Lavoro e coronavirus: 3 milioni di italiani fermi per decreto, altri 3,6 milioni rischiano

Le misure straordinarie hanno creato classi opposte di lavoratori: ci sono quelli obbligati a fermarsi, quelli che lavorano in settori messi a dura prova come il turismo e quasi 8 milioni che erogano beni e servizi essenziali

Tre milioni di lavoratori messi all’improvviso a casa dalle restrizioni imposte dalla lotta contro il coronavirus e altri 3,6 milioni che sono occupati in settori a “rischio cusura”.

E’ il conteggio che hanno fatto alla Fondazione Studi dei Consulenti del Lavoro per verificare l’impatto (enorme) delle misure adottate dal governo. Secondo la ricognizione, ammonta a circa 3 milioni (il 13,2% del totale degli occupati) la quota dei lavoratori che si son ritrovati, da un giorno all’altro, a casa per via dei provvedimenti adottatati dal Governo nell’ultima settimana, per far fronte all’emergenza sanitaria da Covid-19. E di questi “un milione sono autonomi, mentre 1,9 milioni dipendenti (per lo più addetti alle vendite)”.

Intanto, mentre sono ancora tante le persone impegnate per garantire servizi essenziali, 3,6 milioni (16% del totale) sono occupati in settori “a rischio chiusura”. Si tratta di quelli minacciati dal crollo della domanda o da uno stallo dei servizi senza precedenti, come turismo (372 mila occupati in servizi di alloggio e agenzie), intermediazione immobiliare (149 mila), costruzioni (1,3 milioni) e alcune attività professionali, soprattutto di tipo tecnico. Di questi, 1,3 milioni sono lavoratori autonomi che giorno dopo giorno devono decidere se chiudere o proseguire l’attività destreggiandosi tra congedi, ferie e permessi, e 2,3 milioni dipendenti in questi settori, che oltre alla paura del contagio hanno quella di perdere il lavoro.

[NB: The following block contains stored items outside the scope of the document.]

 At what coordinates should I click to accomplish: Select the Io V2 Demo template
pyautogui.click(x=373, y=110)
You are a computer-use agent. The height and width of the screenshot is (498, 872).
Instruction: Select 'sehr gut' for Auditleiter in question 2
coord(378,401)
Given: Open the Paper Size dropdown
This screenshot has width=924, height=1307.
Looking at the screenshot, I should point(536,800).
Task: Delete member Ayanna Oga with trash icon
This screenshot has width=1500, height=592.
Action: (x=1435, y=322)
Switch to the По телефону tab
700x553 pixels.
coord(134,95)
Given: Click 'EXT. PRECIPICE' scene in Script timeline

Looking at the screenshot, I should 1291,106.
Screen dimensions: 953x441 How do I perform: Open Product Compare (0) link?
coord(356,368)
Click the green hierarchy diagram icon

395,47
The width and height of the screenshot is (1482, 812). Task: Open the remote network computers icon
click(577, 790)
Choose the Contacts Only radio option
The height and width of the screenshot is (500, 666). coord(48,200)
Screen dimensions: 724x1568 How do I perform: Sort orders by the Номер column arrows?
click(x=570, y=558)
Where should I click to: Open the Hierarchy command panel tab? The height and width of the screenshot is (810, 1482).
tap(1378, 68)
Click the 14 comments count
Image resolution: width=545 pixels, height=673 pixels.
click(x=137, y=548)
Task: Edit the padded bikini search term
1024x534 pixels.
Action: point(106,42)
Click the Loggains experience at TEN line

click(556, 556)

A fronte di chi resta a casa “per decreto”, e di quelli che rischiano di restarci loro malgrado, ci sono 7,9 milioni di lavoratori (35,2% degli occupati) che non possono fermarsi, in quanto impegnati ad erogare beni e servizi essenziali per la collettività. Tra questi: medici e infermieri (1 milioni 320 mila occupati nell’assistenza sanitaria), ma anche forze dell’ordine e dipendenti delle P.A. (1 milione 243 mila), insegnanti e docenti universitari che da casa garantiscono continuità formativa (1 milione 587 mila), servizi pubblici essenziali (erogazione energia, gas, acqua, pulizia e raccolta rifiuti) e tante altre attività private: il commercio, il credito, l’informazione.

L’incertezza – conclude lo studio – governa anche gli 8 milioni (35,6%) di occupati in settori per lo più manifatturieri e di servizio alle imprese, dove l’impatto dell’emergenza Coronavirus è stato meno devastante, ma comunque forte.